The algorithm here, fast doubling, is sequential (there is no parallelism) and is quite fast, with less than a hundred operations to arrive to the final result. This runs in nanosecond on a CPU and the benchmark in the article is mostly measuring the communication time rather than actual computation time.
They are unnecessarily filling a 99999999-sized array, only to print the last element and throw away the rest. Most of the time is going to be spent on filling this 400MB array.
Unintentionally, the article is a good cautionary tale of how algorithmic knowledge can beat raw hardware power, if you know what you're doing.
Writing C code that performs this fast doubling algorithm for Fibonacci numbers was actually quite fun. Highly recommend it.
In my experience where I didn't modulo the numbers, the compute time was dominated by the last couple of multiplications with Megabyte-sized integers.
They also do not make use of the fact that matrix multiplication is associative, so M⁴ = M² × M², M⁸ = M⁴ × M⁴, etc. That means one can compute F32 using 5 matrix multiplications. This uses 31.
It wouldn’t surprise me at all if doing those 5 matrix multiplications on a CPU were faster than doing 31 on the GPU.
Also, FTA: “To calculate extremly large fibonacci numbers we need to avoid integer overflow.
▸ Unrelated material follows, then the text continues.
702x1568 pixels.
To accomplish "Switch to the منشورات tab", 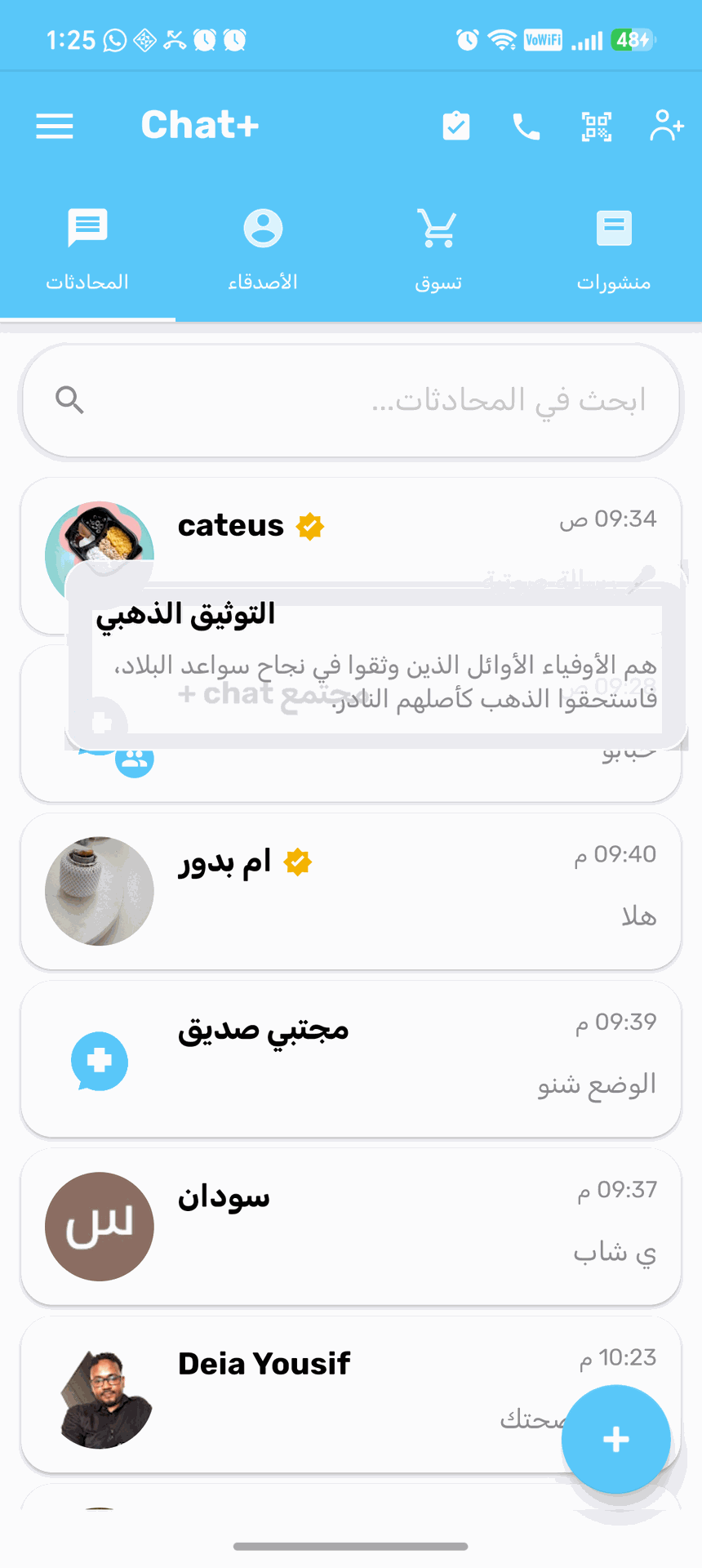I will 614,250.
A simple way to avoid that is to just take everything modulo a given number in the matrix multiplication“
⇒ This also is NOT calculating the Fibonacci numbers, copping out when things get difficult on a GPU.
If you want to compute Fn mod some constant for 1 ≤ n ≤ some large constant fast on a GPU, I think I would compute quite a few of the intermediate matrices using the fast way, then spin up some ‘threads’ to compute the intermediate versions by copying those with the ‘standard’ matrix.